Case Study 2: Mechanistic Analysis of a Transformer

Context

Mechanistic interpretability aims to reverse-engineer the algorithms learned by neural networks. In this case study, we analyze a small Transformer trained on a synthetic task where we know the ground-truth algorithm, allowing us to verify whether our interpretability tools recover the correct explanation.

The task is sequence completion with a known rule: given a sequence of tokens, the model must predict the next token based on a simple algorithmic rule. By choosing a task with a known solution, we can objectively assess whether our interpretability methods correctly identify the model's internal mechanism.

The Task: Modular Addition

We train a 2-layer Transformer to perform modular addition: given two numbers $a$ and $b$ (each encoded as tokens), predict $(a + b) \mod p$ where $p = 97$ (a prime). This task was studied by Neel Nanda et al. (2023) and reveals rich internal structure.

Input format: [a] [b] [=] and the model predicts the answer token.

Implementation

import torch
import torch.nn as nn
import torch.nn.functional as F
import math

torch.manual_seed(42)


class SmallTransformer(nn.Module):
    """Minimal Transformer for modular addition.
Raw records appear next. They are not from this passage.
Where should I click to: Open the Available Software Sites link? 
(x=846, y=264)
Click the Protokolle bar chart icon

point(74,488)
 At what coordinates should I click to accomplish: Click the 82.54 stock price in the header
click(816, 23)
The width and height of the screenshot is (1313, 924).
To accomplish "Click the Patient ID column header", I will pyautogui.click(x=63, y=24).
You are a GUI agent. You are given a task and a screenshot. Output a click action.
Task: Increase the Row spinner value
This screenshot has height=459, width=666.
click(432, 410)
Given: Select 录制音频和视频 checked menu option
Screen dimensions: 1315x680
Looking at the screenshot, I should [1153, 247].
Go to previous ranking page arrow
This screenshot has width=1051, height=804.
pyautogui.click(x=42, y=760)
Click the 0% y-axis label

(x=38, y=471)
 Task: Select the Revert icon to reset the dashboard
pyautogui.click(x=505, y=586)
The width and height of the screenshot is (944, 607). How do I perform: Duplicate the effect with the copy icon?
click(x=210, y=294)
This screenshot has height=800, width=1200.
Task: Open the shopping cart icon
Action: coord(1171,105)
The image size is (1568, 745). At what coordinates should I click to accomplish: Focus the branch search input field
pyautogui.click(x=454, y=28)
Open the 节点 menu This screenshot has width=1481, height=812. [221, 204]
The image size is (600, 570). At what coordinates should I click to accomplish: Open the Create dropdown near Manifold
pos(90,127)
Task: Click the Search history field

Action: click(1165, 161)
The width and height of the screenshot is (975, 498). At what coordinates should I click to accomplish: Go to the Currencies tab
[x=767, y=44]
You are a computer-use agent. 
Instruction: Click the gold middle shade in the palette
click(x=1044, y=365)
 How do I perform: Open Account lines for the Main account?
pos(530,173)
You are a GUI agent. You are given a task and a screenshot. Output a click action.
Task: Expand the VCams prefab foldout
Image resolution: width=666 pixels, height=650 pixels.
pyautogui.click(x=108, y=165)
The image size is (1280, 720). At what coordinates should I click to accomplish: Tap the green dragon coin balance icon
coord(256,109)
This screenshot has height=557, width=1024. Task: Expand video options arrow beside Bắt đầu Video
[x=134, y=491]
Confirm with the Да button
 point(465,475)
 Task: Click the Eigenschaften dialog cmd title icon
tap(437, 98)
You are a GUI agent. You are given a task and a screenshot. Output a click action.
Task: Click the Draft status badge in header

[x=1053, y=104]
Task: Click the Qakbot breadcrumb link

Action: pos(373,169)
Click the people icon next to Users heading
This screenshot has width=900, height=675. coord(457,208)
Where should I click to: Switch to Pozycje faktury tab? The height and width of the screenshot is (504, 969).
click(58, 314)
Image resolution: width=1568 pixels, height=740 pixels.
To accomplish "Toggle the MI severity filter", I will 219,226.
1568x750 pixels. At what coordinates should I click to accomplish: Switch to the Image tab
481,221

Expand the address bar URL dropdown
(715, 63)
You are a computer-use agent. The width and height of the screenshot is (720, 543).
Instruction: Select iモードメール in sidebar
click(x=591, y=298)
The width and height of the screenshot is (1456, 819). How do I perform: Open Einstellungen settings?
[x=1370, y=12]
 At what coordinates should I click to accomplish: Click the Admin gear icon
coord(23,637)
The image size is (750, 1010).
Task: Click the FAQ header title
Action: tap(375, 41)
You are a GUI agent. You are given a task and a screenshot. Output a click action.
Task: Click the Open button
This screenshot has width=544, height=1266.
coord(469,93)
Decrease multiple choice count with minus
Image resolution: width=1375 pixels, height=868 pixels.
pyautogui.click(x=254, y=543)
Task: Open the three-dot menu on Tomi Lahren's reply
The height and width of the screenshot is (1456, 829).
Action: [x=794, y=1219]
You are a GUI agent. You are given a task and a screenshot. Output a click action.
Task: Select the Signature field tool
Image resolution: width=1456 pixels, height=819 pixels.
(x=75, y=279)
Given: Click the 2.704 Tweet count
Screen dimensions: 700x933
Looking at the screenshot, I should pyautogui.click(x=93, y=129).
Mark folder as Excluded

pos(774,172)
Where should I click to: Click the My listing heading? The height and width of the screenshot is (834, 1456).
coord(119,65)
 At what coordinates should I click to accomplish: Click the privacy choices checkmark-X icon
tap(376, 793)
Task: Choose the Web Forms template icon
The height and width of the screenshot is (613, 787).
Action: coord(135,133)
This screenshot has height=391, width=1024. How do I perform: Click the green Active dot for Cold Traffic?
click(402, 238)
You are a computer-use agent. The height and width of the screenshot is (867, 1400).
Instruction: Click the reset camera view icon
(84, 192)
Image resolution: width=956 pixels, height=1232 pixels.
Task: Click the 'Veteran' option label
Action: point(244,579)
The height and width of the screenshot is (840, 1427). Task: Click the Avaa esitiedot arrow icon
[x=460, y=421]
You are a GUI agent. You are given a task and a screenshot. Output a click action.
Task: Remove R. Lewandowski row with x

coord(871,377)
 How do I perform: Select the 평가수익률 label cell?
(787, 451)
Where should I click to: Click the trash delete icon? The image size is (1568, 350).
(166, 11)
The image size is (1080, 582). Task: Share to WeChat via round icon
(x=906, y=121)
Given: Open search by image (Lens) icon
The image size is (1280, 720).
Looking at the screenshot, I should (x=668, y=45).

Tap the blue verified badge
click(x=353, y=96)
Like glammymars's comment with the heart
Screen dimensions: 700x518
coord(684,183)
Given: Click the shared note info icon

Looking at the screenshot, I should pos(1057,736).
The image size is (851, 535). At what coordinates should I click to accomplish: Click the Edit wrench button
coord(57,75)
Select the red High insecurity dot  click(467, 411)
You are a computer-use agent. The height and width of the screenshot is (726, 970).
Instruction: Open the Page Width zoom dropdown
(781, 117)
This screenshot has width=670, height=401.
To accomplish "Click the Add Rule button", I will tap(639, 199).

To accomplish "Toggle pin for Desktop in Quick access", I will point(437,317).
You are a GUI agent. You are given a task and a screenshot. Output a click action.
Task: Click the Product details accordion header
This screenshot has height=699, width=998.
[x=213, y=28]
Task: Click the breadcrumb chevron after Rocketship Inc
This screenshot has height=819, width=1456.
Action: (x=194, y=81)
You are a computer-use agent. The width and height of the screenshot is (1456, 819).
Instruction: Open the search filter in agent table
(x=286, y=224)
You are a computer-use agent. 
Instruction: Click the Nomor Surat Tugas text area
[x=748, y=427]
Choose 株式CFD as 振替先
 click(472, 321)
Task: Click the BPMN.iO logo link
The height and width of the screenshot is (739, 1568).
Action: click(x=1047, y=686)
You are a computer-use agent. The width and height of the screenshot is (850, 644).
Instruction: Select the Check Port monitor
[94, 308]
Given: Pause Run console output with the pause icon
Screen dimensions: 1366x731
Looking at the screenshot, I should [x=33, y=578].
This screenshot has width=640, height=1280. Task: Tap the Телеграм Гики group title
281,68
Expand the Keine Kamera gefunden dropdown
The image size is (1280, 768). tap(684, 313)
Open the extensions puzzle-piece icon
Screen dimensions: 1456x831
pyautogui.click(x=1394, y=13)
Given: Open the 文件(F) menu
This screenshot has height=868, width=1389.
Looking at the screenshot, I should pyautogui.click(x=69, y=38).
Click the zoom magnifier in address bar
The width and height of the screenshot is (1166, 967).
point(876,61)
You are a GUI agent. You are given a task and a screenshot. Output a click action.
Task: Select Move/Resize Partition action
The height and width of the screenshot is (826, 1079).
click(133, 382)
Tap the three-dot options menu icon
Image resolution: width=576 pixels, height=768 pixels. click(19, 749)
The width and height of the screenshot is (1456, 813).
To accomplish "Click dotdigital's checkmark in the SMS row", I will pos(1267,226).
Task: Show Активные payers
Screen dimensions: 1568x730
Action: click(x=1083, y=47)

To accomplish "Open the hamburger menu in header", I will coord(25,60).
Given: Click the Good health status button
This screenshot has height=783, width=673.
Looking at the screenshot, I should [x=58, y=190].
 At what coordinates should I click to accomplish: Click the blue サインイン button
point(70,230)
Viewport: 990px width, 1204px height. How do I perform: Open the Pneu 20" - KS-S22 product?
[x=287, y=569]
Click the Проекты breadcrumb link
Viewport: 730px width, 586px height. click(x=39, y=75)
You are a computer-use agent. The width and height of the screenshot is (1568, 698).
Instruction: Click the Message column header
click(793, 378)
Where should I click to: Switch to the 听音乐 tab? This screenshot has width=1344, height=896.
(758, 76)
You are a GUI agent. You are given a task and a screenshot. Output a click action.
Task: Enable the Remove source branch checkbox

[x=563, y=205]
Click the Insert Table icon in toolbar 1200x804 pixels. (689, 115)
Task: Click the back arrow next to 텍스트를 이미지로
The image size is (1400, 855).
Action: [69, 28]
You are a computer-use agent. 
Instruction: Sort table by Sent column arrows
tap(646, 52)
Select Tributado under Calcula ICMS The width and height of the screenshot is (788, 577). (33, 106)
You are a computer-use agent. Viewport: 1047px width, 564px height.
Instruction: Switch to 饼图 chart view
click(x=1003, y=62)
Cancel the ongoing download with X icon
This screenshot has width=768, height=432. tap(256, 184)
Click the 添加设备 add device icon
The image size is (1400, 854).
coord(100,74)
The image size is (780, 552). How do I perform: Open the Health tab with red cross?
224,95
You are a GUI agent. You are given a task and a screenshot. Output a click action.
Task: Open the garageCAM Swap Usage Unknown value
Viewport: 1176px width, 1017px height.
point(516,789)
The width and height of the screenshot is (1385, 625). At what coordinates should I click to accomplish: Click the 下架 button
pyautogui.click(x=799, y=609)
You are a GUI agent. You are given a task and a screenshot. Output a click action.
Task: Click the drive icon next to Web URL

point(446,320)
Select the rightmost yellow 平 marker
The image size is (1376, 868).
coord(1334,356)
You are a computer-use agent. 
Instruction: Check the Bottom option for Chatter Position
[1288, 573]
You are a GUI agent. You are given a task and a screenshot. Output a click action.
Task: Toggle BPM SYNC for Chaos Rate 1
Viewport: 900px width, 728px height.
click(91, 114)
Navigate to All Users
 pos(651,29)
    Architecture: embedding -> 2 attention layers with MLPs -> output.
    """

    def __init__(
        self,
        vocab_size: int = 100,
        d_model: int = 128,
        num_heads: int = 4,
        d_ff: int = 256,
        num_layers: int = 2,
        max_seq_len: int = 4,
    ) -> None:
        super().__init__()
        self.d_model = d_model
        self.token_embedding = nn.Embedding(vocab_size, d_model)
        self.pos_embedding = nn.Embedding(max_seq_len, d_model)

        self.layers = nn.ModuleList()
        for _ in range(num_layers):
            self.layers.append(TransformerBlock(d_model, num_heads, d_ff))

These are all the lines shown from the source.